Newsflash: OS X is not immune to indecent websites. And the OS X ransomware is just as insidious as Windows’ ransomware is.

Infinite reboots due to a broken update > reboot to previous snapshot > update to broken update again > rinse and repeat says hi!

Yes, Windows 10 has that problem sometimes. The only time there’s a broken update and it doesn’t have that problem is when you’ve disabled the Windows Update service via Administration Tools. Of course, if you have Windows Home, you’re screwed. OEM machines FTL.
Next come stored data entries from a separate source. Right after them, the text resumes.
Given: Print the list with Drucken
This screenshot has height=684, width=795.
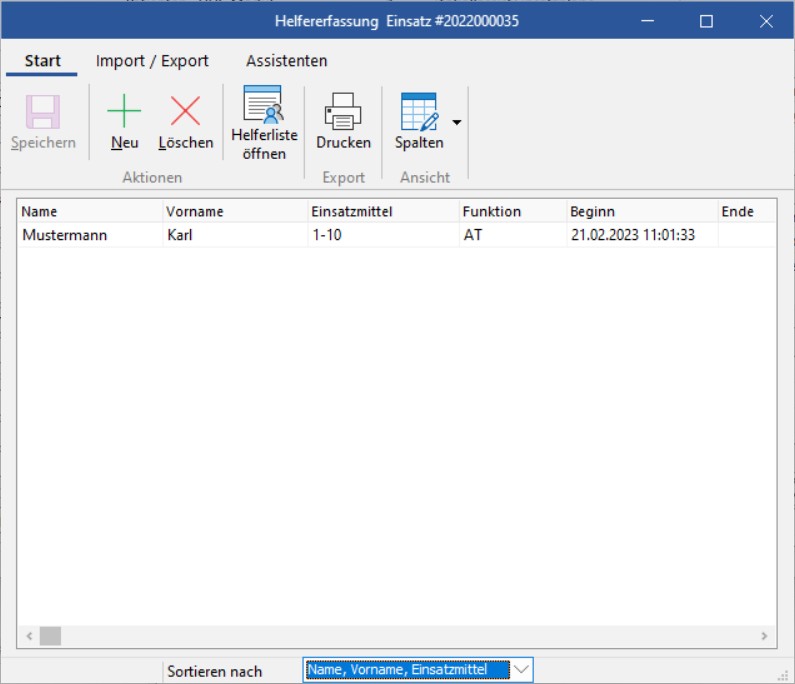Looking at the screenshot, I should (343, 112).
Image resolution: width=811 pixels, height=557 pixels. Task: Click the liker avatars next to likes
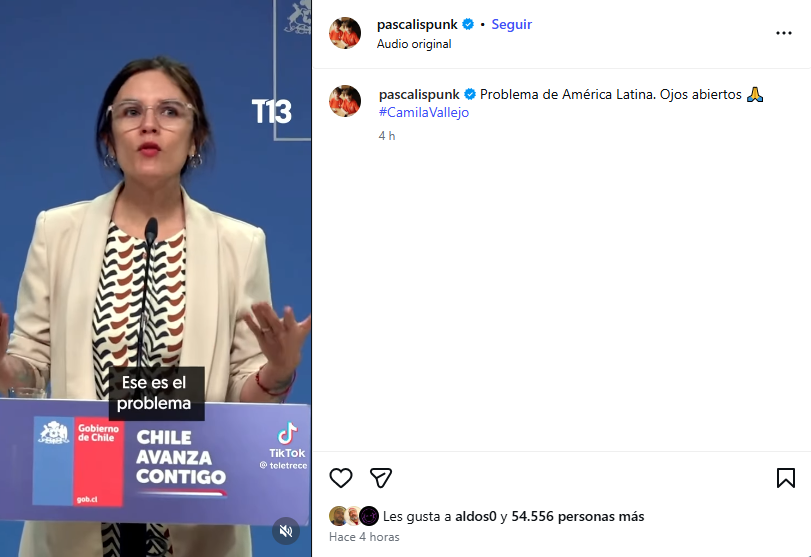[354, 516]
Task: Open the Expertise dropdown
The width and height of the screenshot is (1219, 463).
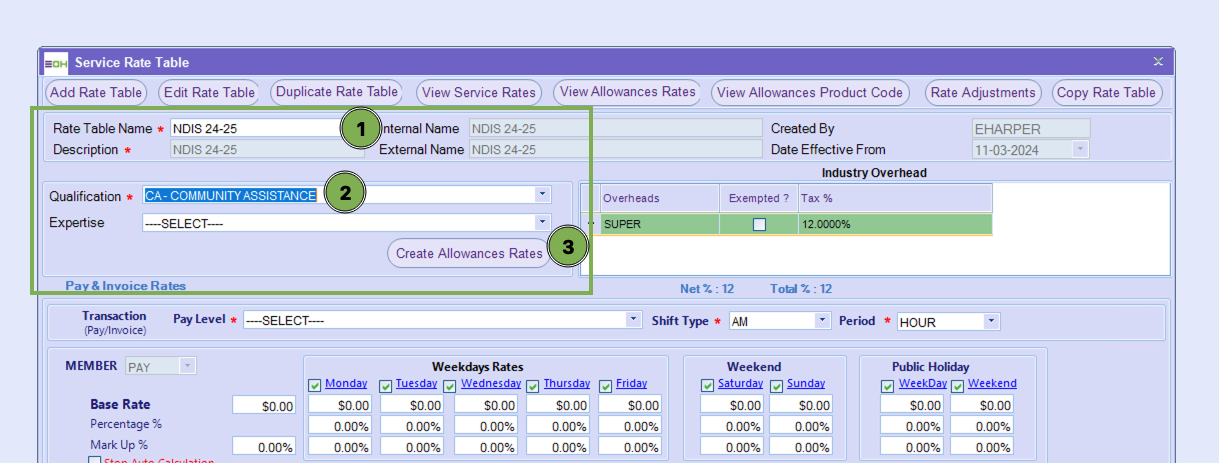Action: (x=542, y=222)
More “Mac” users dual boot than you think. And a growing number of us hackintosh because we know Apple’s hardware is utter crap. My 9900k rig would eat the iMac with the same CPU alive, reguritate it, and piss all over it, all while not thermally throttling due to lack of heat dissipation capability.

Building for overkill FTW.

This one I’m pretty sure everyone can agree on. Except that guy. You know, the one that can’t even agree with himself or herself. :smiley:

You’re conveniently leaving out the part where CASC fragmentation over time necessitates deleting /data and reinstalling to get an unfragmented install back. And when you add in APFS’ own metadata fragmentation, it drives SSD/NVMe speed down. Significantly. When an OS itself brings down NVMe drives to ~700 MB/sec instead of 2-2.5 GB/sec, there’s a performance problem. And unlike with CASC, you can’t simply nuke one part of the OS and reinstall it. To fix it requires either a reinstall/migration assistant, or a clone > format internal drive > reclone so that metadata is clustered again, but that only solves the OS side, not the data side whose multiple metadata nodes still exist.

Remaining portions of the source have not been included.